JM. Yes. It seems OK, it seems OK. There are people who suffer to such an extent that they would do anything to get something to eat, to get a place to sleep, to have clothes.

POM. So do you think that the people here in Alex have been disappointed with the way things have gone in the last couple of years?

JM. I think, like every other township, we are disappointed.

POM. You are disappointed?

JM. Yes, we are very disappointed. I think even Alex is the most disappointed because we never envisaged violence so it really took us by surprise. It's what's happened.

POM. When you look at Alex today what are the most important problems that it faces, that need to be addressed?

JM. Overcrowding and I think political education is needed, political education that would promote political tolerance so that people would be safe.

POM. How about housing or garbage or water supply?

JM. You see I think overcrowding comprises those things.

POM. All those things, yes.
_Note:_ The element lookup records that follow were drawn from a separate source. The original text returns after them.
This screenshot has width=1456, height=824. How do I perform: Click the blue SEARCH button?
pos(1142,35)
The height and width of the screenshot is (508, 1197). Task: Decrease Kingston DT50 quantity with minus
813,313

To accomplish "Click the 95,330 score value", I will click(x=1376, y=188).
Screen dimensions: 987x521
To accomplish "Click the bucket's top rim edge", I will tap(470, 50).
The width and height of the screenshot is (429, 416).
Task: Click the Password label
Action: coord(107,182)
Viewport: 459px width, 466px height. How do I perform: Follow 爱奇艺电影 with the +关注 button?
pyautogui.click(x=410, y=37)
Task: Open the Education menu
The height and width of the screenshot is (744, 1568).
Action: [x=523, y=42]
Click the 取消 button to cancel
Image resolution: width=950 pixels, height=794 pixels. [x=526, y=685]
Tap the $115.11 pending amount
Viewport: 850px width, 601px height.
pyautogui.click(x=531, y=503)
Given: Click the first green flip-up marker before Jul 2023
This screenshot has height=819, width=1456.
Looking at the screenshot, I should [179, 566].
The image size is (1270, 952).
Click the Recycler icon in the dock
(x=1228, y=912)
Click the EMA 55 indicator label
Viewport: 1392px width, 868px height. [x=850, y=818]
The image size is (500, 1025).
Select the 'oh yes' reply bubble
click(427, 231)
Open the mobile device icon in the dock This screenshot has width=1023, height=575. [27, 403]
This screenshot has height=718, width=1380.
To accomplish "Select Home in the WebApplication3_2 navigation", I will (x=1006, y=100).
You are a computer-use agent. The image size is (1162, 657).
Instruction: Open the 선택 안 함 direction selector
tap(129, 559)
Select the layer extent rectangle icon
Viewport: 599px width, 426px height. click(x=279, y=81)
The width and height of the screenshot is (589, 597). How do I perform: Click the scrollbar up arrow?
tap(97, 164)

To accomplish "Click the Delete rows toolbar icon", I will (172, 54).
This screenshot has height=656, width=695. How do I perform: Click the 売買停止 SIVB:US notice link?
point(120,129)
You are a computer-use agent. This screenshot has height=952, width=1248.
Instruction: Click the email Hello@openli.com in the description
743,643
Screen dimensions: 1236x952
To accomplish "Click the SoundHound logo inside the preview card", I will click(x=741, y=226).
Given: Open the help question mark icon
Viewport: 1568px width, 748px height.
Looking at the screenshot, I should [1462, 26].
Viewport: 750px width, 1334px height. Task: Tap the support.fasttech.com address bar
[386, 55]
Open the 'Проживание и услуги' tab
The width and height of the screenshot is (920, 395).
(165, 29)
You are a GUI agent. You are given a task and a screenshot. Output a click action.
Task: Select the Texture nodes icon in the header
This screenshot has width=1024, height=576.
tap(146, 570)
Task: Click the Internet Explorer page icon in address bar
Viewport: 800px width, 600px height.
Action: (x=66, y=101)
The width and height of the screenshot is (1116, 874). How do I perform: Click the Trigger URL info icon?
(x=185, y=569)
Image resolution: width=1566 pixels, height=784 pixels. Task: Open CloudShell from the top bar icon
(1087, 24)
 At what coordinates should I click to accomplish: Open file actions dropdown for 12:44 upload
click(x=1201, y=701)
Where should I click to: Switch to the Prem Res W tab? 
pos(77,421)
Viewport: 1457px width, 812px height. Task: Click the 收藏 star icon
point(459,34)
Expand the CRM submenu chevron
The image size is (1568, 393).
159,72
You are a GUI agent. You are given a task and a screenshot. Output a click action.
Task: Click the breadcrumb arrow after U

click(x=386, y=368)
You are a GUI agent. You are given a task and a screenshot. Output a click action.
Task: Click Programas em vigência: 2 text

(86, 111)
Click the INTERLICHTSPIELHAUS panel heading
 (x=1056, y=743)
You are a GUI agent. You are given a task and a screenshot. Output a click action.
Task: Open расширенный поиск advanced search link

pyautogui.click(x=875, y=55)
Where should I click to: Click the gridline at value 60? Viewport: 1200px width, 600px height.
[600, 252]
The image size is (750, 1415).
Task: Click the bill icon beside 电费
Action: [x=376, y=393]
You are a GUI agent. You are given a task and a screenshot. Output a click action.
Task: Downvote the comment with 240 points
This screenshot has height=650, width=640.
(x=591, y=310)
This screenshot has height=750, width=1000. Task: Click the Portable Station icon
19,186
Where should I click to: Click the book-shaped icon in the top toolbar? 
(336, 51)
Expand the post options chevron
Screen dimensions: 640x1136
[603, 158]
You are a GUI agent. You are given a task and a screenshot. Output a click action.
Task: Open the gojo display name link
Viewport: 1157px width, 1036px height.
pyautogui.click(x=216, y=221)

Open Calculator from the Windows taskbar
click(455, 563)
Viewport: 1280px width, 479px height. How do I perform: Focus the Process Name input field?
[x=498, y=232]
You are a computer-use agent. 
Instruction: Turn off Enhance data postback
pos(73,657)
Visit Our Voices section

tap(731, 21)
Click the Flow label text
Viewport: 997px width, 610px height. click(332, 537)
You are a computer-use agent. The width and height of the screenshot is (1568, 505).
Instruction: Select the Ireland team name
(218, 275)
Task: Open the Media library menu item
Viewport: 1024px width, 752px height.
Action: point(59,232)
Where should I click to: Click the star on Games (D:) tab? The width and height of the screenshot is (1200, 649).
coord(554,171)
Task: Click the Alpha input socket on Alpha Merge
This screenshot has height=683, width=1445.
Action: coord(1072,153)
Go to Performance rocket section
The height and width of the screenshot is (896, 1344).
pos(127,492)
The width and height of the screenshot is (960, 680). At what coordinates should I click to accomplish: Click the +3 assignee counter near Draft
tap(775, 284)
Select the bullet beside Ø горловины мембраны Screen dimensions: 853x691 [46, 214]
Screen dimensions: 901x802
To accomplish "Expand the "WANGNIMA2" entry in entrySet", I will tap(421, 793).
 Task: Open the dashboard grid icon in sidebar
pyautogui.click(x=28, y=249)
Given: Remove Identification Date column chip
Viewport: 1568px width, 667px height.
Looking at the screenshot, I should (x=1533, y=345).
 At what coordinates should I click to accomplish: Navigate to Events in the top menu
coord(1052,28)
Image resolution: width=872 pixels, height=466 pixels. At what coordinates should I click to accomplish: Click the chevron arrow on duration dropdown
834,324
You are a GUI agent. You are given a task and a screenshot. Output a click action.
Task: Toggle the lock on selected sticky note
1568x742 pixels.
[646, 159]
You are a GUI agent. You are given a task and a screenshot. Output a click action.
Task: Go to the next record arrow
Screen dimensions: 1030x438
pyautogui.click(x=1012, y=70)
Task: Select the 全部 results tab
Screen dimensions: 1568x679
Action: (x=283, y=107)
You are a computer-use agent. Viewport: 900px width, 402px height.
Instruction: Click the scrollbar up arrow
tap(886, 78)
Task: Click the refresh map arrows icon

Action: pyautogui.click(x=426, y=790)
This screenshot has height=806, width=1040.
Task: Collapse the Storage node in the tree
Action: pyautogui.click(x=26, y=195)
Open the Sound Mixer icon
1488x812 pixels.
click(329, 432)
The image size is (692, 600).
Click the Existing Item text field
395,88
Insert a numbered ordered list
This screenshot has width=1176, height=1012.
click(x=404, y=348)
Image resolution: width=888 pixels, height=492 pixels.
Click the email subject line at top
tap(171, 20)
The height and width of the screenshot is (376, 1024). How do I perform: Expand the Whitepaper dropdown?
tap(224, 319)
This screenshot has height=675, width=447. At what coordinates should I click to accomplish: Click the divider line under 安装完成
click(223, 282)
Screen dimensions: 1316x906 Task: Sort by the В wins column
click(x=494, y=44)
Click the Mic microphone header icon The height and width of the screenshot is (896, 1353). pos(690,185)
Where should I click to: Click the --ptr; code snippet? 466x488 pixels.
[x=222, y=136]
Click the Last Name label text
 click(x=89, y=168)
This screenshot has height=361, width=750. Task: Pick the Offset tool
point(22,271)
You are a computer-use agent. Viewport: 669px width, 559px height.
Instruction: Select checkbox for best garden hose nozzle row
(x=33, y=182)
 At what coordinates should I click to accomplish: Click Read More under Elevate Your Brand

So when a new government takes over, a new non-racial government or whatever, what amount of time do you think they have to start addressing these problems?

JM. Amount of time? I cannot say. They can do it in ten years, in twenty years. It will take some time.

POM. But will people stand for that?

JM. I don't know.

POM. I mean if three years from now, if there's a new government in three years from now, there's still the same degree of overcrowding, there are even more squatters have come into the area?

JM. This is why I advocate tolerance. If people are taught then they would know that transformation or changes do not happen overnight. So I don't know. Then I speak for myself, I don't know what other people would say and I'm not sure of future reactions, I'm not sure.

POM. Well what do you think a new government would have to do to show people that their having the vote, that majority rule does in fact make a difference?

JM. That's a tough one. No, I don't have a ready answer for that.

POM. Going back to violence, outside of political violence is there a very high level of ordinary violence, of criminal violence?

JM. There is and it grows daily and you cannot disassociate it with political violence because law and order is supposed to be enforced in the townships. The police are enforcing it in their own way and it goes back to politics, it goes back to the 1980s when the police were driven out of the townships and they still harbour a grudge against the community. So they are just doing their job.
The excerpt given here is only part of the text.